* _Given passage_:
Question

The plates of a capacitor of capacitance $C$ are given the charges $Q_1$ and $Q_2$ as shown in figure. Now the switch is closed at $t=0$. Find the charges on plates after time $t$.

Answer 1

Initially charges are shown as in fig (1) the left plate is $q_1$ and on right plate $q_2$ but when the switch is closed on outer surface of plates charge will be $\frac{q_1+q_2}{2}$ and will remain intact charge will occur only in inner surface charges.

Charge will remain conserved, on each plate so inner surface charge will be $\frac{q_1+q_2}{2}$ on left plate $\frac{q_1+q_2}{2}$ on right plate

We know that during discharging charge at any time on inner surface of left plate:-

$q=\left(\frac{Q_1-Q_2}{2}\right)e^{\frac{-t}{RC}}$

and net charge on left plate $\frac{Q{1}_1+Q_2}{2}+\left(\frac{Q_1-Q_2}{2}\right)e^{\frac{-t}{RC}}$

Similarly on right plate :-

$\left(\frac{Q_1+Q_2}{2}\right)+\left(\frac{Q_2-Q_1}{2}\right)e^{\frac{-t}{RC}}$

* _Entries provided_:
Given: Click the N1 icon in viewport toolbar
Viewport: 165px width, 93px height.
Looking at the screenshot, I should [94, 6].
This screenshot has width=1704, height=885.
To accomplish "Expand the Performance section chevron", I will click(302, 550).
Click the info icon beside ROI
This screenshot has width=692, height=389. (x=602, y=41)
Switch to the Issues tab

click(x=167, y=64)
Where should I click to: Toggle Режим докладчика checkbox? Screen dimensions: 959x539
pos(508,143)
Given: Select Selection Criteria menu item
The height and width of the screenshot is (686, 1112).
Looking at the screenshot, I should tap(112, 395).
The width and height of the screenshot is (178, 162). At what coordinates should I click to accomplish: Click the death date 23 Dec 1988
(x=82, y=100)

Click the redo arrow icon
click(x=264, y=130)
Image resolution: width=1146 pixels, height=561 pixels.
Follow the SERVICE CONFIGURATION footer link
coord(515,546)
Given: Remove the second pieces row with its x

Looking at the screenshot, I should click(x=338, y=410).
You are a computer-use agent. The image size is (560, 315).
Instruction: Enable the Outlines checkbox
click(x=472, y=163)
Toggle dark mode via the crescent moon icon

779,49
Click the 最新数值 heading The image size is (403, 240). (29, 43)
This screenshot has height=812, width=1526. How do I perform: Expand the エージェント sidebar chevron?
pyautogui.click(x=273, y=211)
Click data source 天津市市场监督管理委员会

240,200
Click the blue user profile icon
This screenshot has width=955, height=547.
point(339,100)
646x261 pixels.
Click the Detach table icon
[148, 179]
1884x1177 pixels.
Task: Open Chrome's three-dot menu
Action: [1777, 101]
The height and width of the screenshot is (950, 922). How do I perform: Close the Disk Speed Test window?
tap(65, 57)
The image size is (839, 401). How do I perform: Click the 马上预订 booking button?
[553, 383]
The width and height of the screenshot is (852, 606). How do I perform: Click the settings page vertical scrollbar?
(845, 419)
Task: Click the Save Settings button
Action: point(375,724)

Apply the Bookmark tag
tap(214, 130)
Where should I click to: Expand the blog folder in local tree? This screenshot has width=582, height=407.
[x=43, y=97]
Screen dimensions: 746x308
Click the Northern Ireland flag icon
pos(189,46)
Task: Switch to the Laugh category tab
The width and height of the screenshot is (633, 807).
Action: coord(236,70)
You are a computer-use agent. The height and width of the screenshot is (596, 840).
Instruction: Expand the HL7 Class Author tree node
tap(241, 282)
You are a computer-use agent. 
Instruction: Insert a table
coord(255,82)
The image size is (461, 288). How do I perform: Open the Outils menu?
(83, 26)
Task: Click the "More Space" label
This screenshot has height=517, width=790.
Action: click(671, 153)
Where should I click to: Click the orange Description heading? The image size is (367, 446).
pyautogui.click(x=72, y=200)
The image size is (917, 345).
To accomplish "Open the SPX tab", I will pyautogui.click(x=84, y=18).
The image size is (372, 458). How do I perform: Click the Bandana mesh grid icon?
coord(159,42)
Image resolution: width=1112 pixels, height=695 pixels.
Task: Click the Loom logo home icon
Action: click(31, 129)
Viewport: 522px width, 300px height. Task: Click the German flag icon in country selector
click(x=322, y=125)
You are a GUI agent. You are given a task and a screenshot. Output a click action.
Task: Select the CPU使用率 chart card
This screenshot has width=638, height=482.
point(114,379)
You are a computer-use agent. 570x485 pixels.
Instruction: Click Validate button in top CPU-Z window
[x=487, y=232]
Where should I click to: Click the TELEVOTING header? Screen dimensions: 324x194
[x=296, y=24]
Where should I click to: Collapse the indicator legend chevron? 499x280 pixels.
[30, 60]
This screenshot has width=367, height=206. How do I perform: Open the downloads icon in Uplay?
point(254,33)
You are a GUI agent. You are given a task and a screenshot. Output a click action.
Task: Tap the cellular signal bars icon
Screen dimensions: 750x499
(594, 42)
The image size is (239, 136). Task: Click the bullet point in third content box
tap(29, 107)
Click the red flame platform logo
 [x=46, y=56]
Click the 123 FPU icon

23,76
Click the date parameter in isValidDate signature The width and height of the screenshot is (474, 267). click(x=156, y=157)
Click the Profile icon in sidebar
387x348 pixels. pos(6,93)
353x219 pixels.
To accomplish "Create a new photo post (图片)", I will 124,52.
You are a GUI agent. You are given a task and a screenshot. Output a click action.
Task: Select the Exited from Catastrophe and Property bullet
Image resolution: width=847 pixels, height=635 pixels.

* _Short exercise 1_: In the capacitor passage, at what time is the switch closed?
* _Short exercise 2_: Please copy the capacitor passage word for word from "The plates of" to "after time $t$.".

* _Output 1_: At $t=0$.

* _Output 2_:
The plates of a capacitor of capacitance $C$ are given the charges $Q_1$ and $Q_2$ as shown in figure. Now the switch is closed at $t=0$. Find the charges on plates after time $t$.